1.3 American Symbols
Almost on a daily basis, students see American symbols of nationhood or statehood. The history behind those symbols and how they came to be official representations of the United States have a lot to say about American patriotism and government. In this inquiry set, students will analyze and address how and why symbols change, or remain, over time and how these symbols might play a role in their communities. Students will compare and contrast how monuments, flags, and national anthems speak to state-building and patriotism.
- HSS 1.3.1 Recite the Pledge of Allegiance and sing songs that express American ideals (e.g., \"America\").
- HSS 1.3.2 Understand the significance of our national holidays and the heroism and achievements of the people associated with them.
- HSS 1.3.3 Identify American symbols, landmarks, and essential documents, such as the flag, bald eagle, Statue of Liberty, U.S. Constitution, and Declaration of Independence, and know the people and events associated with them.
What are some important symbols of the United States and why are they important?
This inquiry set introduces students to symbols of California and the United States. These symbols have come to define how California and the United States are represented to the population of their state and nation. Some of the symbols in this inquiry set may be more recognizable to students than others. Begin this activity with a discussion about symbols in general. We see many symbols in our daily lives — from stoplights that keep us safe on the street to commercial logos like the famed golden arches signifying McDonalds. Though the purpose of symbols varies widely, make sure that students have a general sense that symbols are intended to convey a message through a simple and recognizable image. In kindergarten students learned about some symbols that represent the United States, especially the American flag and bald eagle. In first grade, students learn about symbols that are intended to communicate messages about their community and state.
The sources in this inquiry set show not only the symbols themselves, but they also show the ways by which Californians and Americans have used these symbols to create music (through the covers of sheet music, for example) or to create visual art. Students can talk about the symbols themselves, discuss places where the symbols appear, and then discuss the message those symbols are designed to convey to Californians and to Americans in general.

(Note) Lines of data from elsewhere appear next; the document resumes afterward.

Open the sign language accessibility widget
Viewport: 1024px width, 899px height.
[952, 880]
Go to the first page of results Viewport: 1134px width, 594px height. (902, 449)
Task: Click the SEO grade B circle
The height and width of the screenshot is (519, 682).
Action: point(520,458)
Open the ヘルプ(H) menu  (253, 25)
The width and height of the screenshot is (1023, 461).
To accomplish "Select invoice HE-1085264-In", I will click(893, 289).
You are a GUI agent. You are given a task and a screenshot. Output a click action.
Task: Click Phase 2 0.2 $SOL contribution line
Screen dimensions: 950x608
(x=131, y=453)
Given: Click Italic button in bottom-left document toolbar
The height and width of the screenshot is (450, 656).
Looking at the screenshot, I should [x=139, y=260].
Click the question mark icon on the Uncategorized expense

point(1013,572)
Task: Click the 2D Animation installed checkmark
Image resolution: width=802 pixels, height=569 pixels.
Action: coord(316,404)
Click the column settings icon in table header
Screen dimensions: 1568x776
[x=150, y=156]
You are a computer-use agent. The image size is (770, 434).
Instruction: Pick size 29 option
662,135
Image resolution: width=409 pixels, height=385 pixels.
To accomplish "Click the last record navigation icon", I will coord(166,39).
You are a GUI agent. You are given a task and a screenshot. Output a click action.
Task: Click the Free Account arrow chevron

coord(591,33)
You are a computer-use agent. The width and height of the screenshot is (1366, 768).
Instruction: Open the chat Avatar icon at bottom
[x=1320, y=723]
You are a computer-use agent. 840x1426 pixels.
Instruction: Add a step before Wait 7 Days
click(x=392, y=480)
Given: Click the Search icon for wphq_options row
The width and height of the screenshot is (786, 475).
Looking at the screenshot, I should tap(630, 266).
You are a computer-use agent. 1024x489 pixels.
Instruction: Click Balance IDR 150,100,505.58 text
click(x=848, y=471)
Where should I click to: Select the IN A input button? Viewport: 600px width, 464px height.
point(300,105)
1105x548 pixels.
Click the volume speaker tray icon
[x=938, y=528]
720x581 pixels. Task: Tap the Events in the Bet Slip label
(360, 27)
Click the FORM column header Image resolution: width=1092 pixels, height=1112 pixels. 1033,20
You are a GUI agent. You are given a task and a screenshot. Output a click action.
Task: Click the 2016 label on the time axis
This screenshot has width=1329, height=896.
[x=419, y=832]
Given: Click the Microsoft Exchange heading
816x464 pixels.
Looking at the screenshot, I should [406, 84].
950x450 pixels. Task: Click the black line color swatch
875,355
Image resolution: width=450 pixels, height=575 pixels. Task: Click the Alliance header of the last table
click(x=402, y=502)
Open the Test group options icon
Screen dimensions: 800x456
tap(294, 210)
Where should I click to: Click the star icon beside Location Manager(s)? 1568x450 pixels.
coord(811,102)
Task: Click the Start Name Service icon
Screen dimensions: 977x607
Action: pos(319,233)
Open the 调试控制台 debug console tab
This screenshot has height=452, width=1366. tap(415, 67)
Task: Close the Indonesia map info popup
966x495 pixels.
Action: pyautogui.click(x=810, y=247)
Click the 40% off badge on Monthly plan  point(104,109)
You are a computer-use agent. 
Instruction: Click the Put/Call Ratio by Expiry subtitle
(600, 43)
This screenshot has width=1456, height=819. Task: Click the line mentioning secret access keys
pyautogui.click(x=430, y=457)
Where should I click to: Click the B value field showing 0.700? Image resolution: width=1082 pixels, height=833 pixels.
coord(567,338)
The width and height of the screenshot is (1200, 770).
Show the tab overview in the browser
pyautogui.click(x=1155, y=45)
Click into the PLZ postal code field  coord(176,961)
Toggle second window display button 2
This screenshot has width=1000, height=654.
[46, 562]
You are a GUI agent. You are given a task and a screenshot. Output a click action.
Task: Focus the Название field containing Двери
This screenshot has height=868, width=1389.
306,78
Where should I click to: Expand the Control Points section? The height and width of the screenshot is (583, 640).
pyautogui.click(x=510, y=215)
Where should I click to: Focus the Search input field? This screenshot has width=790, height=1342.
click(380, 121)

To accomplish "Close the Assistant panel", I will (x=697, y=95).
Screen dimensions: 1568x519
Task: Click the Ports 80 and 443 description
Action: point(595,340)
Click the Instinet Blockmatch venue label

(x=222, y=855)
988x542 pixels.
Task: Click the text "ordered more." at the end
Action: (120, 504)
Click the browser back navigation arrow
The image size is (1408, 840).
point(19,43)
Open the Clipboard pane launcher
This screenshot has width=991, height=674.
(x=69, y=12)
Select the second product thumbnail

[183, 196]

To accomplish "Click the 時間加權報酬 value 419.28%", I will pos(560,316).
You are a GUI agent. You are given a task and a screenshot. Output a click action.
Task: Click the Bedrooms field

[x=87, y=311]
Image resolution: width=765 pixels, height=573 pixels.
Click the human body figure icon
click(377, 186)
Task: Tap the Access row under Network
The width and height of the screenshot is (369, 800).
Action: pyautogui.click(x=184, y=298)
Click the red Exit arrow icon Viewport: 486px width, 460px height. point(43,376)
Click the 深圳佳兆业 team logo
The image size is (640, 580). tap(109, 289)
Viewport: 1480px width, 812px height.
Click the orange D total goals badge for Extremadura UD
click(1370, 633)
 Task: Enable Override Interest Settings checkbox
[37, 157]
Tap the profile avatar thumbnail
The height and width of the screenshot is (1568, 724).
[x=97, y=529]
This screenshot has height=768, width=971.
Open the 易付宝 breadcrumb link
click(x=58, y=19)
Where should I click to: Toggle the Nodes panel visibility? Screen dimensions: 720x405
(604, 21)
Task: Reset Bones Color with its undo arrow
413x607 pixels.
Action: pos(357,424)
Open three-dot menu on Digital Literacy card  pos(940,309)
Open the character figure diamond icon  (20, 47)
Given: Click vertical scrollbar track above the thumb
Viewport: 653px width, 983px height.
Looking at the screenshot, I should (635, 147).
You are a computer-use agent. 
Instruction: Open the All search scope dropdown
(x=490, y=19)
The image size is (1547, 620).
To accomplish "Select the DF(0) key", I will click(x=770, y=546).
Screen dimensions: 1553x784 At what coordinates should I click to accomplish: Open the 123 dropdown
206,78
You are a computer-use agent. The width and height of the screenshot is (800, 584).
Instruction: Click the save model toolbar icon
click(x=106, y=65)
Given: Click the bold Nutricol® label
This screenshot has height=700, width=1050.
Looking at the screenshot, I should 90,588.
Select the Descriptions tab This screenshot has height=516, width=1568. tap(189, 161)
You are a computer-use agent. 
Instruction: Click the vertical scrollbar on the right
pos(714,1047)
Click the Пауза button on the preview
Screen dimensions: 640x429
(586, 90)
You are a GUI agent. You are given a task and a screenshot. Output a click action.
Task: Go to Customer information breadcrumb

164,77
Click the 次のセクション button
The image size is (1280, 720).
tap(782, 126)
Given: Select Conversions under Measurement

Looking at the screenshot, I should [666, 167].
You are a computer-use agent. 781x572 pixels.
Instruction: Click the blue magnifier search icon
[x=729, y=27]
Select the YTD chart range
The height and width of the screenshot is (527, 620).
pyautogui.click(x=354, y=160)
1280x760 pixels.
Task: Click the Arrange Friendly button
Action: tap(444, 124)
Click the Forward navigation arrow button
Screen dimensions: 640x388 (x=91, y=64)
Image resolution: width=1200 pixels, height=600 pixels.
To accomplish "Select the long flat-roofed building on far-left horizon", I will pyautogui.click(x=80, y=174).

Students should begin viewing the symbols from both California and the United States. Following the prompts in the "for the student" and "for the teacher" sections, students should be encouraged to discuss the symbols' significance, or message, and where they may have seen the symbols. After viewing and discussing the symbols, students will create symbol passports in booklet form as a keepsake of symbols from California and the United States. An additional literacy activity can be used as an extension to reinforce academic language.
There are two additional resources that feature important national and state symbols:
The Library of Congress primary source set Symbols of the United States is an excellent reference for teachers.The California State Library collection of state symbols is another resource for California teachers.
- Copy the passport template onto card stock, or copy and glue onto 9 x 12 construction paper folded in half.
- Distribute miniature images of the symbols. Instruct students to cut out each symbol and sort them into California symbols and United States symbols. (There are shapes in each corner to use as clues.) Note: Students have the option to draw their own images of the symbols.
- Glue the images onto the correct page of the passport. There should be four pages: flag, song, landmark, and seal. The California image should be displayed on the left side, the national image on the right side.
- Students then complete the sentence frames, first by identifying the image and then indicating what the image represents.
- Copy passport vocabulary words and definitions onto card stock and cut out. Place definition cards face up on a table. Place vocabulary word cards face down on a table. Each student will select one vocabulary word card and match the word with its definition. The student will keep the pair of cards. The next student will then take a turn. Continue until all the cards are matched up.
- This activity may be completed in pairs so that students can discuss where each symbol appears as they go through sources. They should consistently be encouraged to have a conversation about why the symbol is important. As an extension, students could ask caregivers why certain symbols are important to them.
1.3 American Symbols Student Handout
- The Library of Congress. The Library of Congress’ Primary Source Analysis Tool supports an inquiry model of instruction by asking students to first observe, then reflect, then question. Their customizable tool includes specific prompts for student interrogation of books and other printed materials, maps, oral recordings, photographs and paintings, and many other types of primary sources.
- The National Archives and Records Administration (NARA). NARA has developed a vast collection of document analysis worksheets, ready for classroom use. Their website offers teachers a wide collection of customizable tools – appropriate for working with photographs, maps, written documents, and more. NARA has also customized their tools to meet the needs of young learners, and intermediate or secondary students.